The third compelling reason why India must not commit to the deployment of troops on the ground is the sheer difficulty in maintaining such a force. In the absence of land connectivity, the force will have to be sustained through either the Central Asian Republics or through Iran. The logistic nightmare and the diplomatic fallout of such maintenance is perhaps a price not worth paying. Deploying troops is hence counter-productive as India will have to deal with its negative consequences, without even a hope of positively impacting on the current war in Afghanistan. The Centre of Gravity in the Afghanistan war lies in Pakistan and till that is addressed, the hopes of a successful resolution of the conflict appear bleak. What then should India do? As a first step, India must continue with its diplomatic and economic support to the government and people of Afghanistan. India is well respected in Afghanistan and while the impact of soft power has limited bearing on military operations, the goodwill of the Afghan people is a priceless asset. On the military side, India should seriously consider the supply of offensive equipment to the Afghanistan Army. The war must be won by the Afghans themselves and for that they must be enabled to fight and win.
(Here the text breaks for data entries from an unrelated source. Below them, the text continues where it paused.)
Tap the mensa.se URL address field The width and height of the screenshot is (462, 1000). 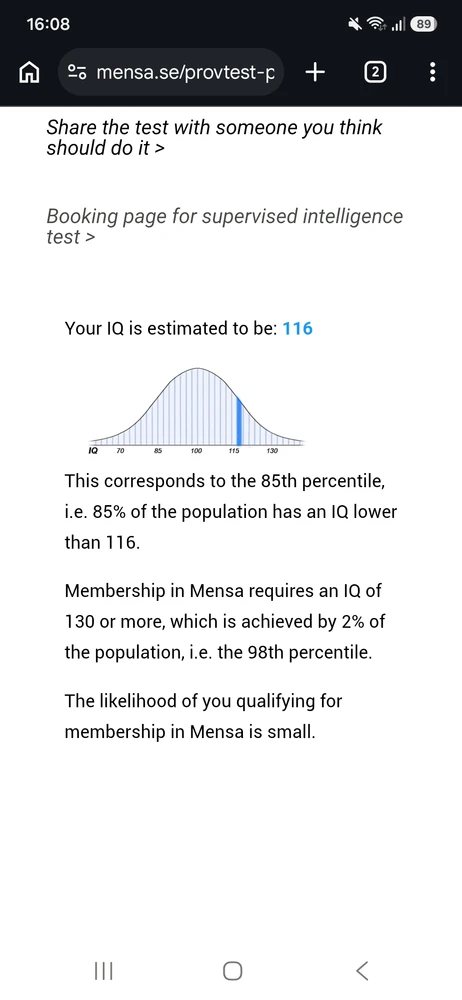click(x=170, y=73)
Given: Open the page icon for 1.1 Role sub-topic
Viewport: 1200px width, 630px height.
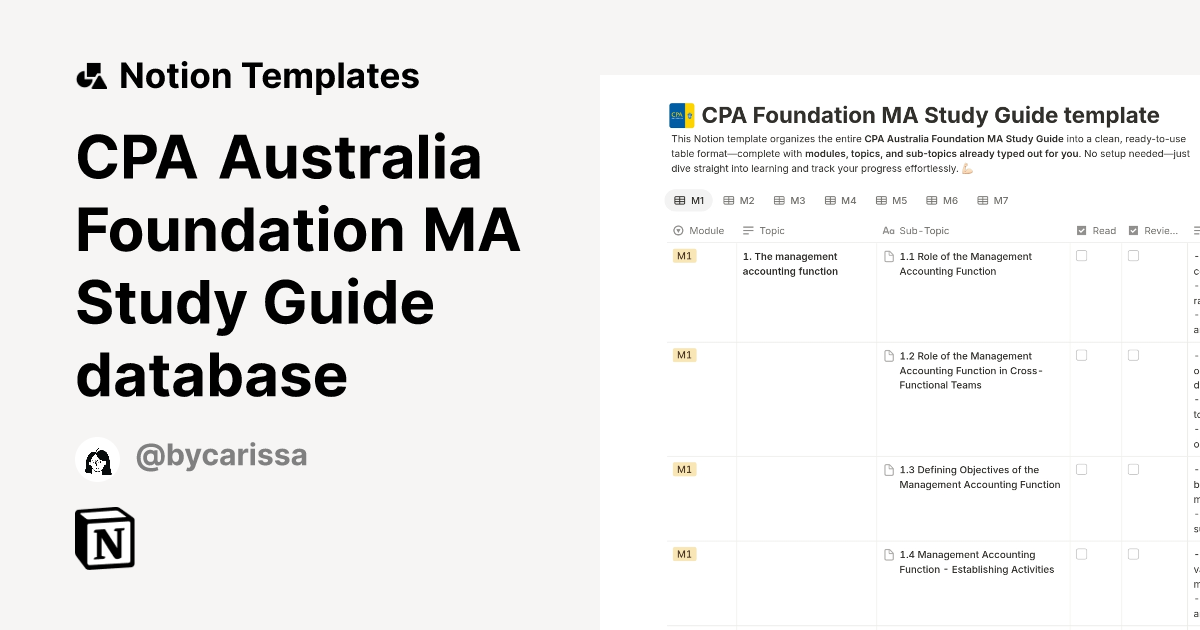Looking at the screenshot, I should pyautogui.click(x=889, y=256).
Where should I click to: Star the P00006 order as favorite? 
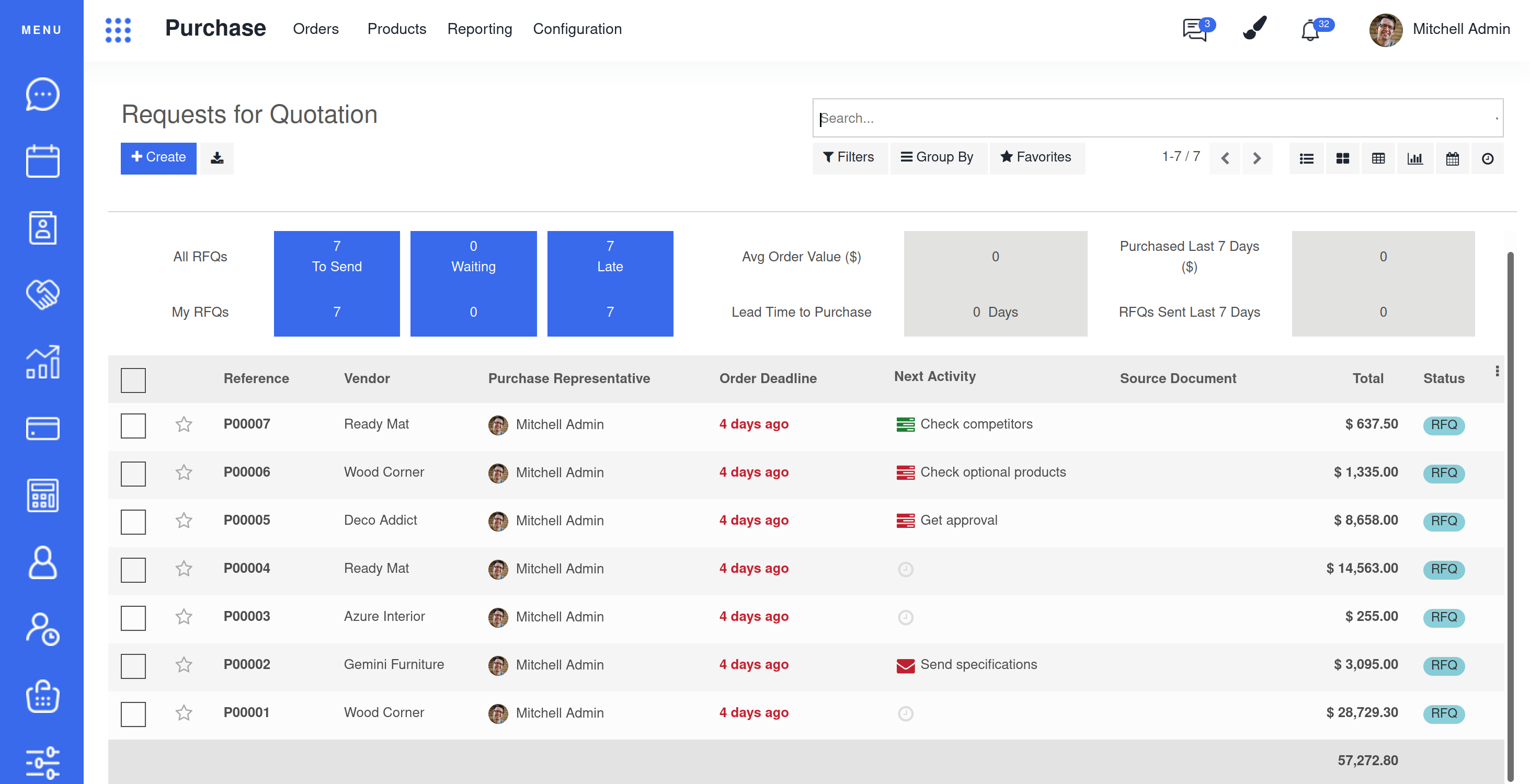tap(184, 472)
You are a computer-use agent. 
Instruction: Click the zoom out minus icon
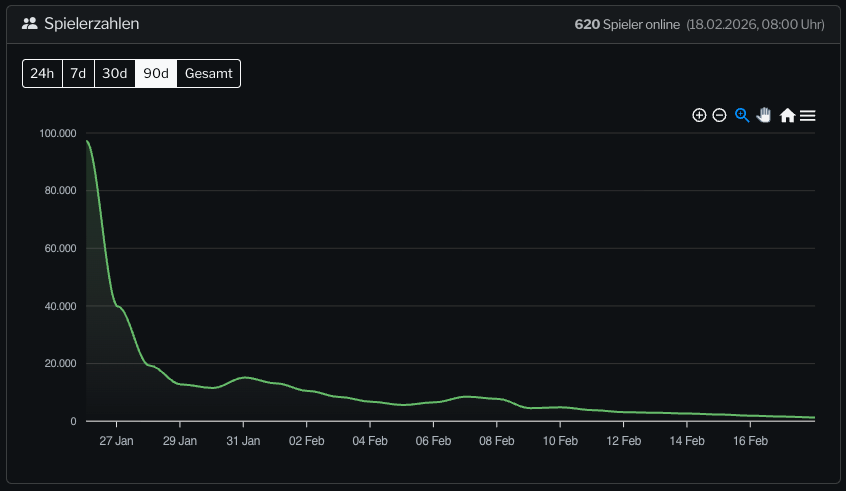point(719,115)
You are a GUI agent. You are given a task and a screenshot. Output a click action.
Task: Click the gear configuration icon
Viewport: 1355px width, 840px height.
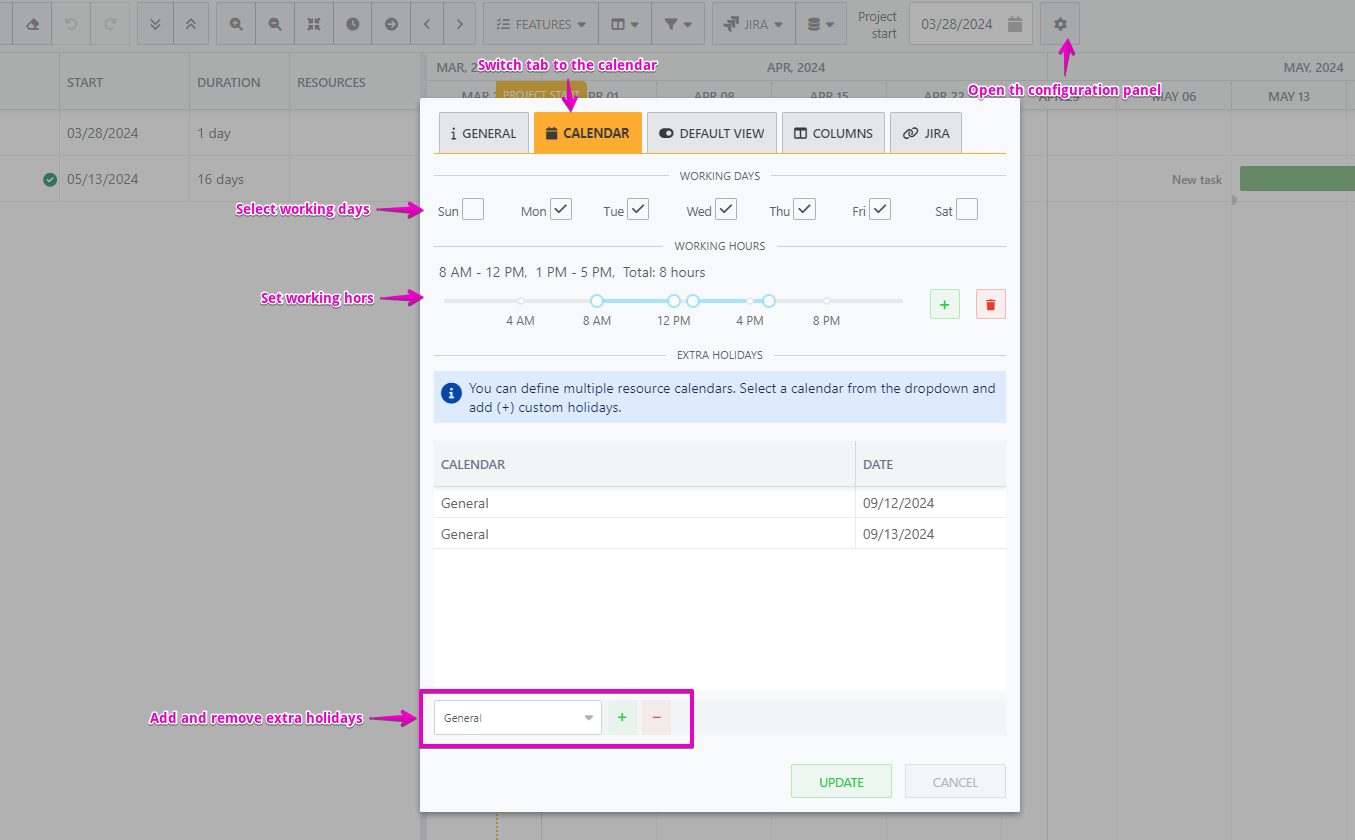pyautogui.click(x=1060, y=24)
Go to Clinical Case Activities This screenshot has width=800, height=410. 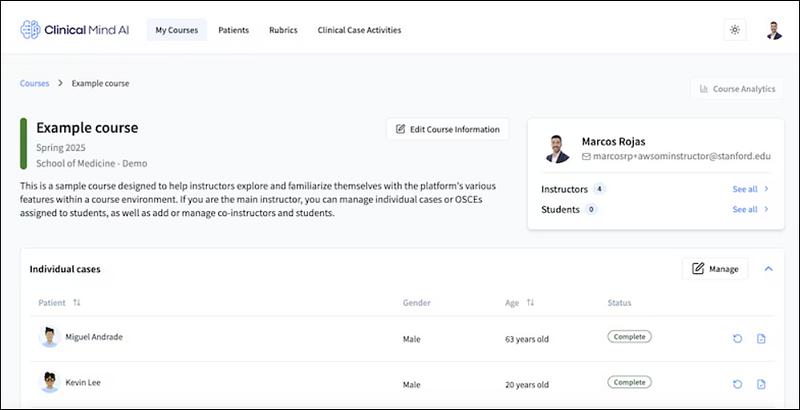359,30
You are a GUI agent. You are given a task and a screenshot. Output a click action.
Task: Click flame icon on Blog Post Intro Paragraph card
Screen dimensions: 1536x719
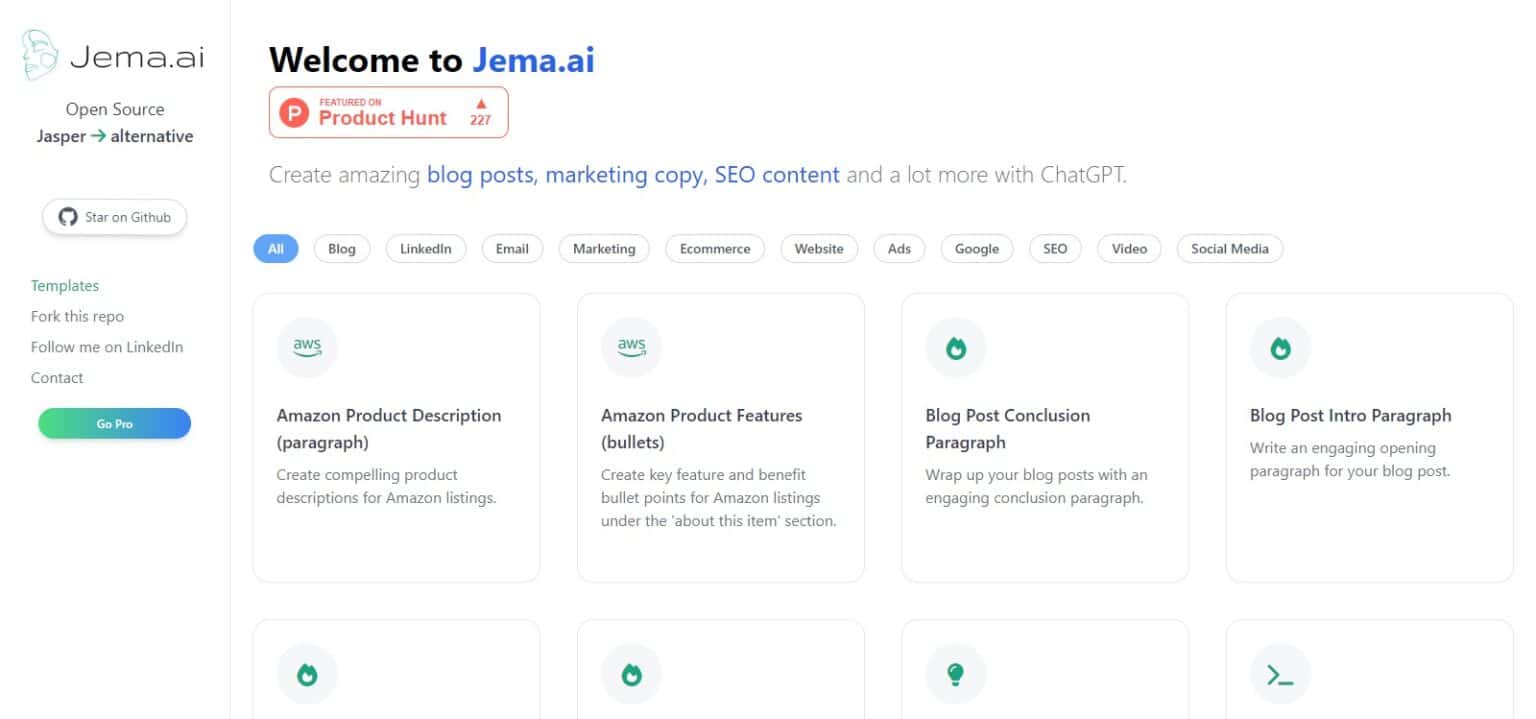tap(1280, 347)
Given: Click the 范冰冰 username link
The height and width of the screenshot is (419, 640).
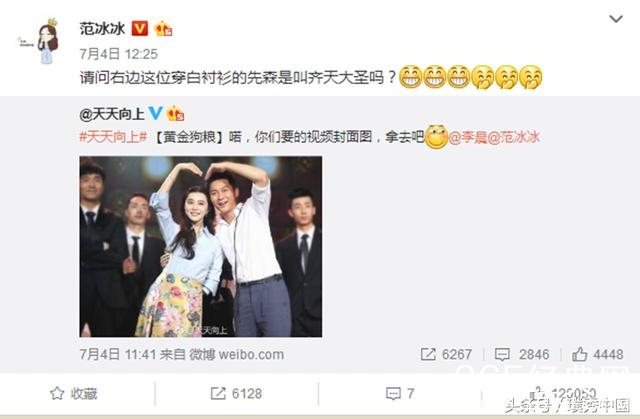Looking at the screenshot, I should [x=102, y=29].
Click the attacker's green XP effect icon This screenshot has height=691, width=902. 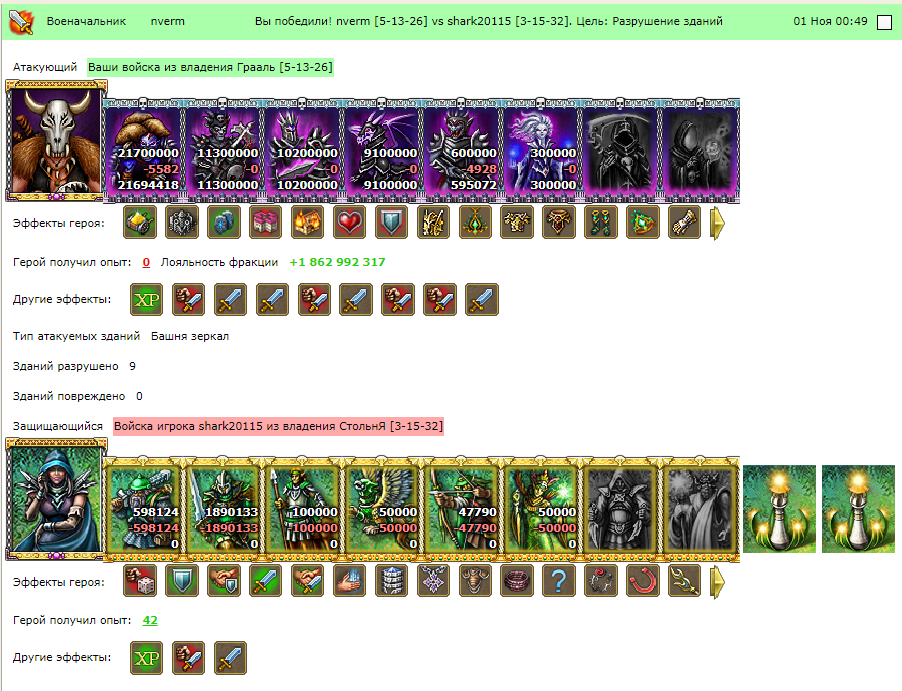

Indian support could be in terms of equipping, training and logistically supporting a part of the Afghan Army with heavy artillery, tanks, helicopter gunships, drones and missiles. The number of Afghan troops being trained in India could also be increased. Major impact could be made in Special Forces. India could raise a brigade worth of Afghan Special Forces, trained, equipped, maintained and paid for by India. This will pay good dividends in the type of war currently being waged in Afghanistan, especially as such a force would have the capability to be inserted inside Pakistan to deal with Pakistani supported Taliban bases in FATA, Khyber Pakhtunkhwa and Balochistan. Increased intelligence sharing and provision of medical support could also be part of the Indian support.

Geo-political implications must also be addressed, especially in neutralising Pakistani hostility to any Indian move. While India must shed its diffidence in providing military hardware to assist the Afghan forces in their war against the Taliban, such support must not encompass deploying troops to fight Afghanistan’s War. That job is best left to the Afghans themselves.